Yes, some very good things came out of the Blair premiership, and yesterday there were many who turned out to have their copies of his memoirs signed who were grateful for his negotiation of the minefield of Northern Irish politics in pursuing what became known as the Good Friday Agreement. Blair was in Dublin, where most of those on the streets supported him.

Others, however, were throwing eggs and shoes, with one attempting a citizen’s arrest. And the distaste for some of the causes Blair espoused is not confined to this side of the North Atlantic, as a piece by David Corn for Mother Jones shows. Corn has zeroed in on one meeting between Tone and “Dubya” Bush not long before the invasion of Iraq.

The record of that meeting tells that Bush had already decided on a date to begin the invasion before the ultimately unsuccessful attempt to get a second UN resolution specifically legitimising the action. Moreover, the then Prez was not optimistic that the so-called Weapons Of Mass Destruction, or WMDs, even existed. He therefore thought through ways of provoking conflict by less than honest means.

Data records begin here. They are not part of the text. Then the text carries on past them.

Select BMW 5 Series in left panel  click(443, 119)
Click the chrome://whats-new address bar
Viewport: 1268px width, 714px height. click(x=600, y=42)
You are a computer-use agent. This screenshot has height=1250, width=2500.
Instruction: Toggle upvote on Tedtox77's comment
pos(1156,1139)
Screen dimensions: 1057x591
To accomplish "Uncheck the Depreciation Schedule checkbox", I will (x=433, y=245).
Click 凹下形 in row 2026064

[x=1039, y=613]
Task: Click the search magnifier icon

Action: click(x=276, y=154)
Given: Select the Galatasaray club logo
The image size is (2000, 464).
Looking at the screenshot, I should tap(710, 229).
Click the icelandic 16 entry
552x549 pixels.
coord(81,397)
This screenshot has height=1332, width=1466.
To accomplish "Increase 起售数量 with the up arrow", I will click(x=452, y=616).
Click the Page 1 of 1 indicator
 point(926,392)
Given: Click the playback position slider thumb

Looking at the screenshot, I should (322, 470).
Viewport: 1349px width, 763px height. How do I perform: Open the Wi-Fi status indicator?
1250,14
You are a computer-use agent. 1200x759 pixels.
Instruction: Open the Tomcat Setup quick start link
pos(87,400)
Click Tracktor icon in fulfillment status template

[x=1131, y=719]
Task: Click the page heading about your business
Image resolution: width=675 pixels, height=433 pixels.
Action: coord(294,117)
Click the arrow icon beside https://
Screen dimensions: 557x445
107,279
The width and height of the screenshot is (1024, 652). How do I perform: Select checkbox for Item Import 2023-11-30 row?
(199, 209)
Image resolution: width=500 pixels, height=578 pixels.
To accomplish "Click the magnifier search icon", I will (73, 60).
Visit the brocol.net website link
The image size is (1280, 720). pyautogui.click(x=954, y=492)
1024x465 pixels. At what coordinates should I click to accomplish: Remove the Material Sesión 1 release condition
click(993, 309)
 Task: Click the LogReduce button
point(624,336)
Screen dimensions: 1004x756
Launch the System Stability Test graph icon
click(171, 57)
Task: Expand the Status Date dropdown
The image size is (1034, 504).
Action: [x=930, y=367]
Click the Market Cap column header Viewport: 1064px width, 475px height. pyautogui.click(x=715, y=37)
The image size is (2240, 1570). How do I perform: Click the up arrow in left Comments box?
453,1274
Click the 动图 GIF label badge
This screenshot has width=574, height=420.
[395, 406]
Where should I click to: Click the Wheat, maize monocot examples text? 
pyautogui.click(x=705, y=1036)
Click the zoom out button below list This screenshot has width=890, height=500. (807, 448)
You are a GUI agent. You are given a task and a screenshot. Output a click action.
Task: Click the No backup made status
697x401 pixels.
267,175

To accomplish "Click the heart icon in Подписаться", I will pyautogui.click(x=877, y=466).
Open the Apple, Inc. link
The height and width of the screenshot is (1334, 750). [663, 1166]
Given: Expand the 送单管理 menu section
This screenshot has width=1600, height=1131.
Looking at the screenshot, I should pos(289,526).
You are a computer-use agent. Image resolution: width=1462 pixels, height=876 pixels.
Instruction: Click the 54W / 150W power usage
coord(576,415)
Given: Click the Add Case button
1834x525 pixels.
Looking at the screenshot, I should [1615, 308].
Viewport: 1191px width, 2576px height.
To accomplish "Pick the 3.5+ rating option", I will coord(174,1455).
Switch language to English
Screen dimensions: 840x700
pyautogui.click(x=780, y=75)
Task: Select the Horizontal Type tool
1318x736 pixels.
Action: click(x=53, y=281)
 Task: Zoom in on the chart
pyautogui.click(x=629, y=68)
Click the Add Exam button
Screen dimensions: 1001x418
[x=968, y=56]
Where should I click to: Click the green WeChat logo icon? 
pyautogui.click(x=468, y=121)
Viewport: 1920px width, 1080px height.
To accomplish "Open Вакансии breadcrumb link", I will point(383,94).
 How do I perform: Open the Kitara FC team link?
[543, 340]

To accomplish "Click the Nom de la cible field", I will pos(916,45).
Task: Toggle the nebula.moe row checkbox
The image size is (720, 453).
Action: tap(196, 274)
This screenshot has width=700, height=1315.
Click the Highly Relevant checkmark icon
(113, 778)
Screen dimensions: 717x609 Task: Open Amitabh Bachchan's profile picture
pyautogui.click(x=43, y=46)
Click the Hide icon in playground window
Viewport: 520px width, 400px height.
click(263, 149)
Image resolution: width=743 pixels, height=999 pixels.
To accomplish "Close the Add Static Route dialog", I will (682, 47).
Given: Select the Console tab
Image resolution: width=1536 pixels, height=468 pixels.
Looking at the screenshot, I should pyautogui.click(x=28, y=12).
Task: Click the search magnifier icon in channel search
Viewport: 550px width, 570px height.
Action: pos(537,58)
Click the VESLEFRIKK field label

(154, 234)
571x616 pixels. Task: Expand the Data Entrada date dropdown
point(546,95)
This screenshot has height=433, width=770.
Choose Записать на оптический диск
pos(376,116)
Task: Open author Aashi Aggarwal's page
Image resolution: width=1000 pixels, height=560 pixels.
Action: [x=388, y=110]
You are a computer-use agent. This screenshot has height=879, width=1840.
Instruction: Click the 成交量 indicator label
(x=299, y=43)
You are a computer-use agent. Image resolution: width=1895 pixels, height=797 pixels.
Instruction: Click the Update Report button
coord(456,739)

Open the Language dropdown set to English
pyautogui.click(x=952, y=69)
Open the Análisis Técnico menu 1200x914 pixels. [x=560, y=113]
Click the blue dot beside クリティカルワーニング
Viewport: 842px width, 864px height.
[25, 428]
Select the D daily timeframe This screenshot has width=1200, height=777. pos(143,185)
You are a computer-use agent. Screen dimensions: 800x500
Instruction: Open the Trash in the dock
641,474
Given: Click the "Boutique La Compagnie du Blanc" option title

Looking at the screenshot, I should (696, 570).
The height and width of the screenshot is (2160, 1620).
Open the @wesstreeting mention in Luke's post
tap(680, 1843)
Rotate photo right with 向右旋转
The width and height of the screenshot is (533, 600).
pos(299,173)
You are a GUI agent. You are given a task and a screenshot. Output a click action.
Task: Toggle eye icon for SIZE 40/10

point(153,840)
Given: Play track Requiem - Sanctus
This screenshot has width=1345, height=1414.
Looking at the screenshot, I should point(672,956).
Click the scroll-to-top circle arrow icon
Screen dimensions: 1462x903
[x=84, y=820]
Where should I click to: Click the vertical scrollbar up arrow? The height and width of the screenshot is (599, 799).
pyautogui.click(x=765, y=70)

Blair, the supposedly “straight kind of guy”, appears not to have dissented from what was, in effect, Bush trying to figure out how to trick Saddam Hussein into excusing an invasion, where no pretext or proper mandate existed. It’s not a trivial matter: the whole Iraq business stained Blair’s record, his third election victory coming without much enthusiasm from the electorate.

As more of the machinations behind the scenes was revealed, and Blair himself became ever more illiberal – even suggesting that ninety days detention without trial was justifiable – the assertion that he could have won again is dubious. Would he have held on to as many seats as Pa Broon? His most ardent supporters will always be ready to fight his corner, support his legacy. Many others will not.

And the real tragedy is that Blair himself will not waver, not listen, and not learn. The result of the 2010 General Election is his responsibility as well.